Problem description: Only the lines of the data holding the string "reply" need to be returned.

____________

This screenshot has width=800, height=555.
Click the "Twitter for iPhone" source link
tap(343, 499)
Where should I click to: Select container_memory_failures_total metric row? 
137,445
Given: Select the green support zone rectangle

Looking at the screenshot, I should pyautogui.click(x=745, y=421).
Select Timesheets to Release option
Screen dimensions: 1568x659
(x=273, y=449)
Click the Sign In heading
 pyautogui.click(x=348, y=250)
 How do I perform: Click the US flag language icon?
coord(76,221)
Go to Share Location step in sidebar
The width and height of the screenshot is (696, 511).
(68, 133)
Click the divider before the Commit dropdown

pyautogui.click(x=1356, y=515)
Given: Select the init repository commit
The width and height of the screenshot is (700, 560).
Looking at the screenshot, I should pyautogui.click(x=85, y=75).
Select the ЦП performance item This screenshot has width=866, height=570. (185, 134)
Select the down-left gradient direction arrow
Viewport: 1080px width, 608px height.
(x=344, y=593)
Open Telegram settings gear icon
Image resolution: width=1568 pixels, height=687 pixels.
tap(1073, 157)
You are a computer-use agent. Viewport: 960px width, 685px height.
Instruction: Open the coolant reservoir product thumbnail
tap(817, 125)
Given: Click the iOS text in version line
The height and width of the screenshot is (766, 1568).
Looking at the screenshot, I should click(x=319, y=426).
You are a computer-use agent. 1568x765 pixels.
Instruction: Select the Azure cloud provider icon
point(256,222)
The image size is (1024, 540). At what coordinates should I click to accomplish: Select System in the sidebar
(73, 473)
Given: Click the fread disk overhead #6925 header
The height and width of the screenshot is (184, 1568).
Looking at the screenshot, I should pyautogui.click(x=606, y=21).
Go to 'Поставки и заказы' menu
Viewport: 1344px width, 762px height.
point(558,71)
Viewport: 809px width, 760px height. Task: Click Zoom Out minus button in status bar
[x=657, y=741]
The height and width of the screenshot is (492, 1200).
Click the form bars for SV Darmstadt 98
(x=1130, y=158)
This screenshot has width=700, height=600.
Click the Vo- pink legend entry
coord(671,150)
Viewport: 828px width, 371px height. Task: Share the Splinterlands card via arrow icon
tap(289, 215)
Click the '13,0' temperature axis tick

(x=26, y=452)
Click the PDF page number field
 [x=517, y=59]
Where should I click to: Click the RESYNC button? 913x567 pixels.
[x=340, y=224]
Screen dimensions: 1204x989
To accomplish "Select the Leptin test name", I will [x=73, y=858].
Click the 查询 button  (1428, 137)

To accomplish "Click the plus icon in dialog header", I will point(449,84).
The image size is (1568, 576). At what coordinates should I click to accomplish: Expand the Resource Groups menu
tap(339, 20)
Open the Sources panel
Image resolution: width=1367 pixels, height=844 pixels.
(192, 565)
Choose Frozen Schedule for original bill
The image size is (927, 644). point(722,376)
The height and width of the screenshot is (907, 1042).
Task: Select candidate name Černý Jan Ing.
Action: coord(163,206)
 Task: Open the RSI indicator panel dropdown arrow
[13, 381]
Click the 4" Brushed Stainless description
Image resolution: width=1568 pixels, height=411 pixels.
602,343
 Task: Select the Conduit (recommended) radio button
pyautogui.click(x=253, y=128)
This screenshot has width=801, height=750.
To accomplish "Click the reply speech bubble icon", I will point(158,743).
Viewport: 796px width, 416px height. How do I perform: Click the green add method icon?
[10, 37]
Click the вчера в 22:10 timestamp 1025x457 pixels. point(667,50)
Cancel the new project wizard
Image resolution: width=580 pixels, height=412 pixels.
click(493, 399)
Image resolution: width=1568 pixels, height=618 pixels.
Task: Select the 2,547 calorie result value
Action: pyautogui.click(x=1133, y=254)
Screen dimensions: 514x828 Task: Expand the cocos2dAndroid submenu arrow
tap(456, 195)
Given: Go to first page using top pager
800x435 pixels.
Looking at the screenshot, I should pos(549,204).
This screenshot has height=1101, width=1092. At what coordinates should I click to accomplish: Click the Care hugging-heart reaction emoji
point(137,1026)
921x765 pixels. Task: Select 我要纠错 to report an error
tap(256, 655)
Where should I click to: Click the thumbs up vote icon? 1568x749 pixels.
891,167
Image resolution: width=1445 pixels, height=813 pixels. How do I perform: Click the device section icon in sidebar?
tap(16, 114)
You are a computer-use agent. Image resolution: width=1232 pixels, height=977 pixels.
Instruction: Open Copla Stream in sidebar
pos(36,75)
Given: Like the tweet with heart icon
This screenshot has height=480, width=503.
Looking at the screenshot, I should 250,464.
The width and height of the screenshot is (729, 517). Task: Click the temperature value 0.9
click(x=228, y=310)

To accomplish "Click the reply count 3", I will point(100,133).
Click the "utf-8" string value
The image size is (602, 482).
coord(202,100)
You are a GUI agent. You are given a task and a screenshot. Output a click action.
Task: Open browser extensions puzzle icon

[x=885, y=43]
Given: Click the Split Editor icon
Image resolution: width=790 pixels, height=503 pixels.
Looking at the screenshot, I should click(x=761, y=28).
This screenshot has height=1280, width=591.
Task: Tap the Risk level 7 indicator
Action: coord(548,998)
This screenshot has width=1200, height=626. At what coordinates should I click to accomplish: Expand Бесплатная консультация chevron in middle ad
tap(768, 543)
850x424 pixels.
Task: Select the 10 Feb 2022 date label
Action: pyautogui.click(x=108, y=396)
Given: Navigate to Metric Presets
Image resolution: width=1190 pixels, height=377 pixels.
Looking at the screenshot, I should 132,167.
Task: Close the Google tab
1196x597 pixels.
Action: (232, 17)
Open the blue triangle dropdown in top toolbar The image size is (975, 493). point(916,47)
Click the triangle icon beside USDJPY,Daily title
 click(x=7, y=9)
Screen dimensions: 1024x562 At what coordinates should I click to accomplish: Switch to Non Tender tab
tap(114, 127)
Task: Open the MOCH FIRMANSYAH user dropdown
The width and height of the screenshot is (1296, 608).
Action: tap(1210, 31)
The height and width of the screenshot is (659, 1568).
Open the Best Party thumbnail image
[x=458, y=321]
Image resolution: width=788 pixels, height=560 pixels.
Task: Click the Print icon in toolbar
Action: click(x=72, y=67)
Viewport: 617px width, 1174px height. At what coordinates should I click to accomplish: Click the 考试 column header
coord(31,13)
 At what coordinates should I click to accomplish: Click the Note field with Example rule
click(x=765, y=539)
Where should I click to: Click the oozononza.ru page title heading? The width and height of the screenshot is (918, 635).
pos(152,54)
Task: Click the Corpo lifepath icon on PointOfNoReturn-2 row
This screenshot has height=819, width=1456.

____________

Solution:
To accomplish "Click the reply speech bubble icon", I will point(158,743).
To accomplish "Click the reply count 3", I will point(100,133).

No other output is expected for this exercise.